Understanding URL slugs
A title, made URL-safe.
A slug is the readable, URL-safe trailing piece of a link. The conventions are small but worth getting right.
What a slug is.
The slug is the last segment of a URL path: in /blog/why-i-stopped-using-uuid-v4, the slug is why-i-stopped-using-uuid-v4. It's human-readable, lowercase, hyphenated, no punctuation beyond hyphens. The shape exists for SEO, link clarity, and avoiding URL-encoding noise.

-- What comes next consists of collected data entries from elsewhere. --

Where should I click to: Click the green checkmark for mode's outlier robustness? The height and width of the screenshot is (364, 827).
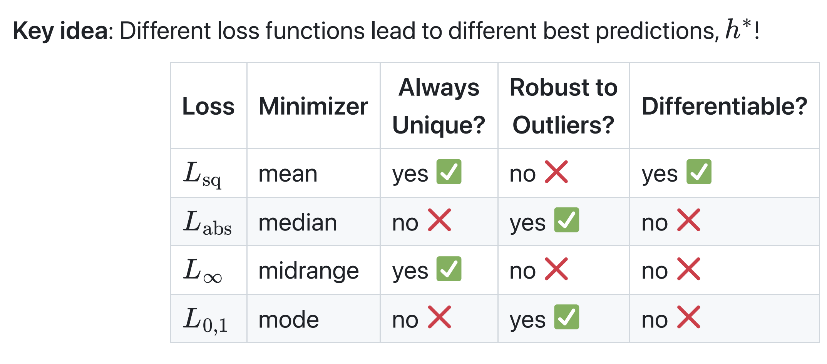click(x=566, y=317)

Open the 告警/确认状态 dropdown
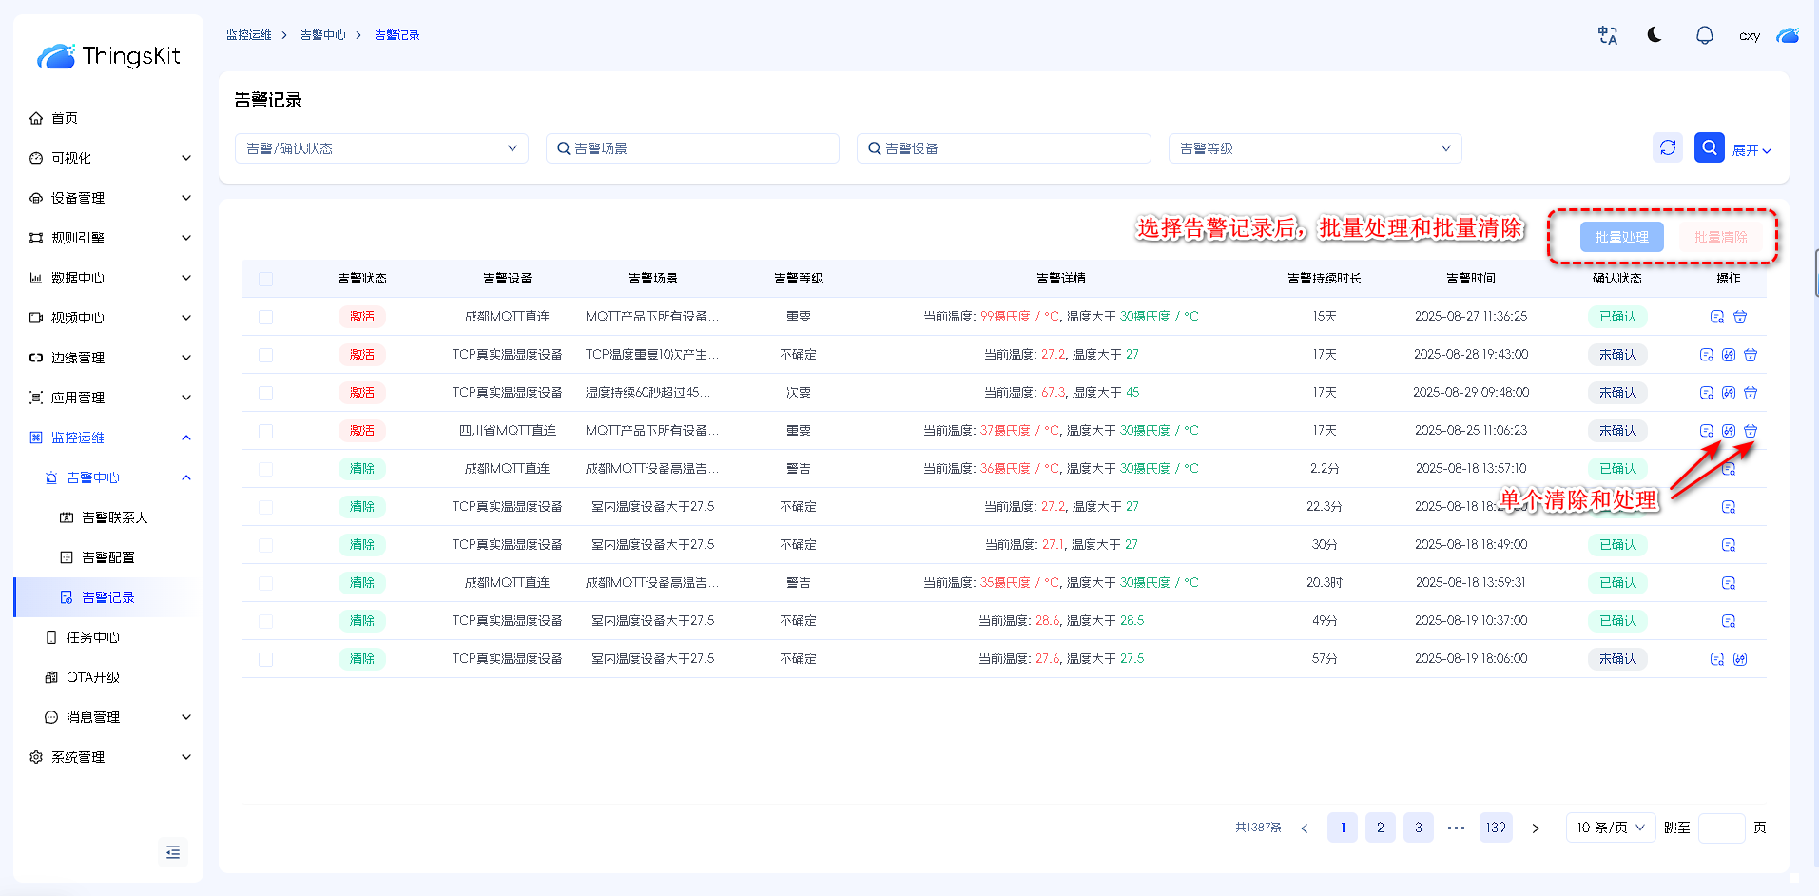pos(381,148)
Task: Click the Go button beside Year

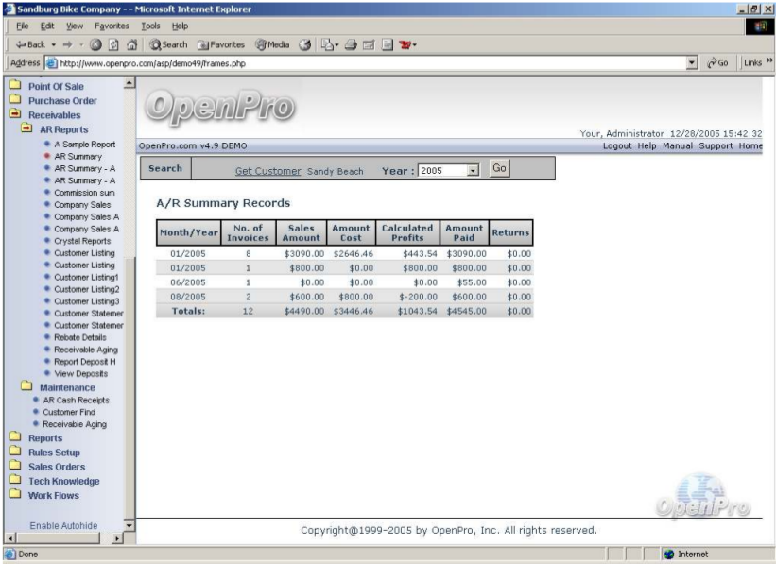Action: pyautogui.click(x=499, y=168)
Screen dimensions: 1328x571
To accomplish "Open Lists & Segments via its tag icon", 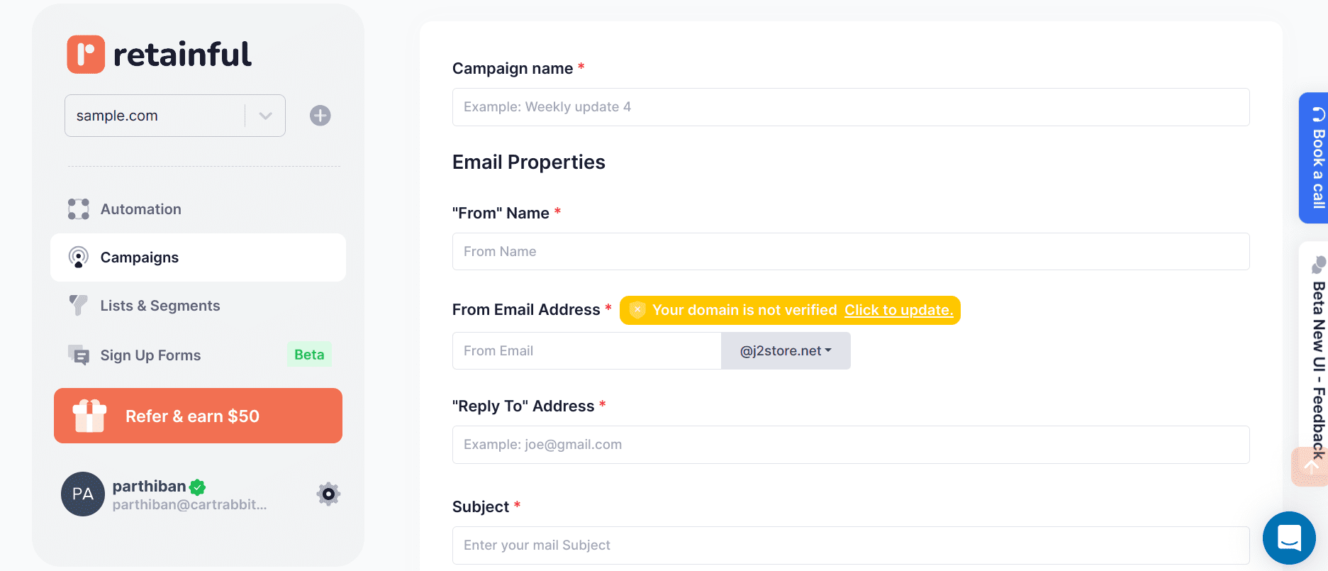I will [78, 305].
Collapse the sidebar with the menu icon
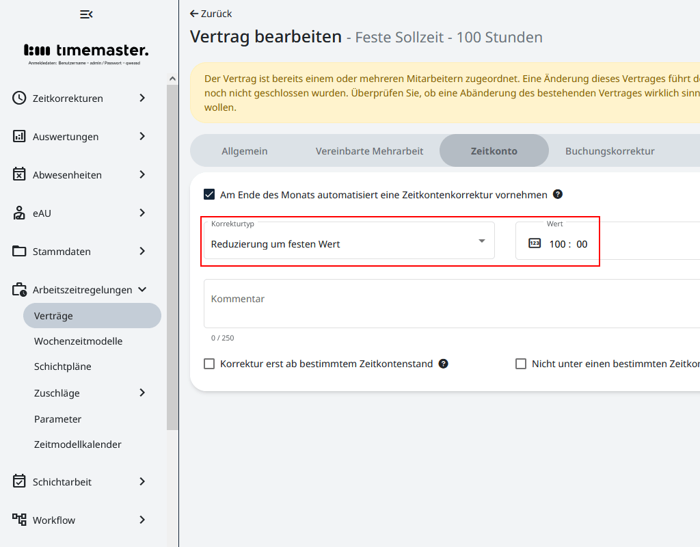Image resolution: width=700 pixels, height=547 pixels. point(86,14)
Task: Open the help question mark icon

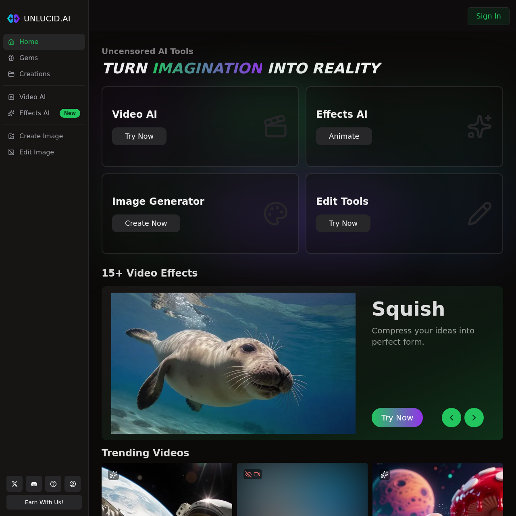Action: click(53, 484)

"My Article Title!" → my-article-title
The transformation rules.
Lowercase everything. Strip accents (café → cafe). Replace runs of whitespace and punctuation with a single hyphen. Drop characters that aren't a-z, 0-9, or hyphen. Trim leading and trailing hyphens. The result is always URL-safe and never needs percent-encoding.
Length and stop words.
Long slugs read worse than short ones and break in the middle when shared. Aim for under 60 characters. Some slug generators strip articles and prepositions (the, a, of); this tool keeps them by default because aggressive stop-word removal changes meaning more than it saves space. Trim manually if a particular title needs it.
Stability matters.
Once a slug is published, changing it breaks every link that points at it. Best practice: pick a slug at publication, save it as a stable database column, and serve a 301 redirect from any old slugs to the canonical one if you ever do edit it. Search engines also dislike slug changes — they cost link equity and rankings.
Non-Latin scripts.
For Cyrillic, Arabic, Chinese, Japanese, Korean, and other non-Latin titles, you have two reasonable choices: transliterate to Latin (Russian "Привет" → "privet"), which loses meaning but stays URL-safe; or keep the native script and rely on RFC 3987 IRIs, which most modern browsers handle. This generator transliterates by default; native-script slugs need a bespoke solution.